There are ways to botch French Country home design, e.g., hold rooflines to one pitch to assure consistent soffit depth and single-level eaves – in the name of cheap, easy, and stylistically insensitive; apply Corinthian columns in lieu of, say, Tuscan, or flute the Tuscan columns; confuse French styling with English, unbalance vertical and horizontal to favor horizontal; not mullion grouped windows, not apply true French casement windows; use plastic shutters, S-dog the shutters, not apply true French doors, asphalt shingle the roof, insist on broad facia and frieze boards, etc.
And there are ways to develop French Country home plans by using – contemporary technologies, among them, e.g., cost-efficient cultured stone, particularly in its fieldstone representations – perhaps by Owens Corning; and by using artistry, e.g., the half-round copper gutter systems of A. B. Raingutters, Inc., Classic Gutter Systems, L.L.C., the gas or electric luminaires of Charleston Lighting Company or the aluminum wrought-like railing of Southeaster Architectural Metals, the garage doors of the Carriage House Door Company, and the like.
French Country style encourages applying design principles of excellent residential design, such as, Russell Versaci’s Creating a NEW OLD HOUSE: Yesterday’s Character For Today’s Home, The Taunton Press, 2003, and Jacobson, Silverstein, and Winslow’s Patterns of Home: The Ten Essentials of Enduring Design, The Taunton Press, orig. 1941, reprint 2002; and, separately, sacred geometry.
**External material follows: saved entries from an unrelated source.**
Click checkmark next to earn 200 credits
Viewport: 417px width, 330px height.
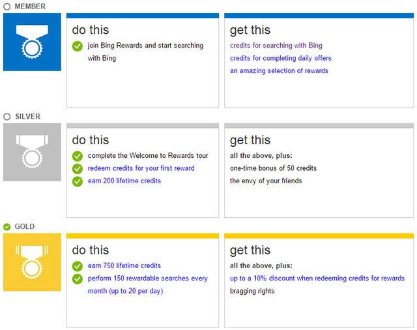coord(78,181)
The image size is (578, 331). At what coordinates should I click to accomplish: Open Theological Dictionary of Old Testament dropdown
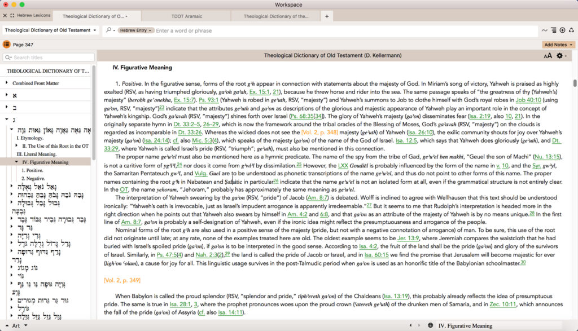click(x=51, y=30)
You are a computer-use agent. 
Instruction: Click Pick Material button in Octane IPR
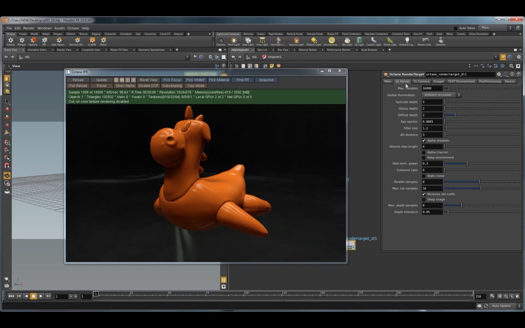click(x=219, y=80)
Here again, you can embrace and succeed or disregard and fail in the design effort.
Take, for example, the layering and other arrangement of finish clad, notably in steeply sloped gable ends. In Versaci’s realm of signaled, or suggested, age, it is the wise designer who specifies supposedly older, heavier (looking) materials – fieldstone and the like – from grade up to, say, L1, and then some lighter material higher up. Such arrangement and layering would be particularly in-keeping with more steeply sloped roof gable ends which would most unlikely be originally run up 2 stories under high, hard to support roof pitches. That is, L2 should and would appear to be of more recent vintage than L1, and presenting a story of age without such attention to detail is to send the gift horse packing.
Finally, in the vernacular of Patterns of Home, again for example, the French Country style readily lends itself to creating a courtyard, or “Creating Rooms, Outside”, and to dormered space demonstrating design keystones of “Refuge and Outlook” under a “Sheltering Roof,” particularly if the rooflines are low-profiled and trimmed more simply on L2 than on L1.